• [Text provided]
——————————

Date of Graduation
5-2026
Document Type
Thesis
Degree Name
Bachelor of Science in Data Science
Degree Level
Undergraduate
Department
Data Science
Advisor/Mentor
Dr. Karl Schubert
Committee Member
Dr. David Barrett
Second Committee Member
Ms. Lee Shoultz
Abstract
The thesis presents a data-driven approach to identifying and quantifying product substitution effects within Walmart’s fashion apparel retail sector. Utilizing a comprehensive dataset of store-level sales and shelf fixture counts, this research develops a methodology to detect space cut events, defined as a 25% or greater reduction in a fineline’s relative shelf space share, and analyzes the subsequent shifts in consumer purchasing behavior.
To ensure comparability across diverse store formats, the study normalizes raw data into proportional space and sales shares. By correlating reductions in shelf space for specific finelines with sales gains in neighboring categories within the same Walmart week, the model identifies the primary substitute categories for unique apparel finelines.

——————————

• [Goal] Reproduce the thesis record above word for word.

• [Records supplied]
——————————

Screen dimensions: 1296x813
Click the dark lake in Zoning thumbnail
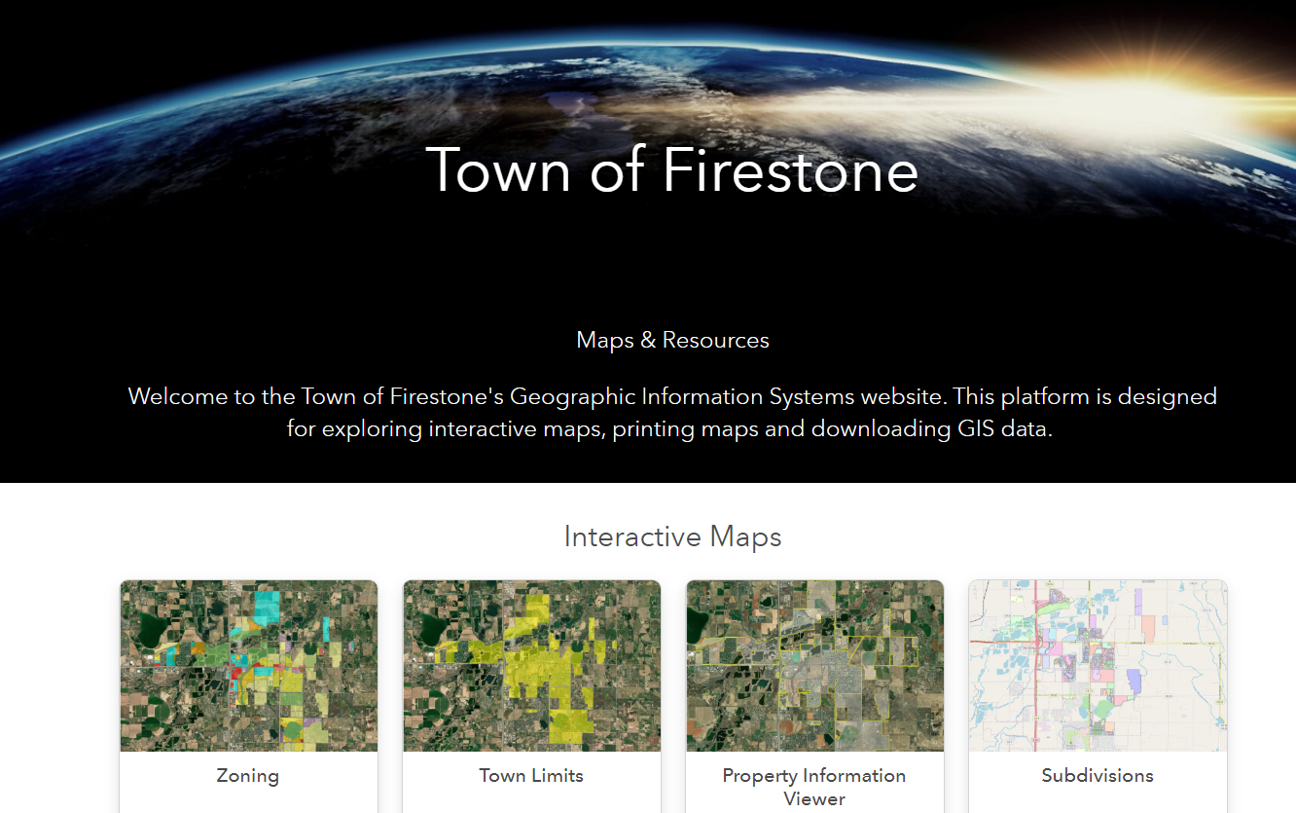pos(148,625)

——————————

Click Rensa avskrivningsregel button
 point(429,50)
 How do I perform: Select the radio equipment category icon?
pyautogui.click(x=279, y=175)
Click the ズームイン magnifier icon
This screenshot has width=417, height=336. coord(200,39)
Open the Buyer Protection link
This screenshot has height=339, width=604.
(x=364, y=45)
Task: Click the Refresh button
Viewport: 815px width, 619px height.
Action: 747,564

——————————

• [The result]
Date of Graduation
5-2026
Document Type
Thesis
Degree Name
Bachelor of Science in Data Science
Degree Level
Undergraduate
Department
Data Science
Advisor/Mentor
Dr. Karl Schubert
Committee Member
Dr. David Barrett
Second Committee Member
Ms. Lee Shoultz
Abstract
The thesis presents a data-driven approach to identifying and quantifying product substitution effects within Walmart’s fashion apparel retail sector. Utilizing a comprehensive dataset of store-level sales and shelf fixture counts, this research develops a methodology to detect space cut events, defined as a 25% or greater reduction in a fineline’s relative shelf space share, and analyzes the subsequent shifts in consumer purchasing behavior.
To ensure comparability across diverse store formats, the study normalizes raw data into proportional space and sales shares. By correlating reductions in shelf space for specific finelines with sales gains in neighboring categories within the same Walmart week, the model identifies the primary substitute categories for unique apparel finelines.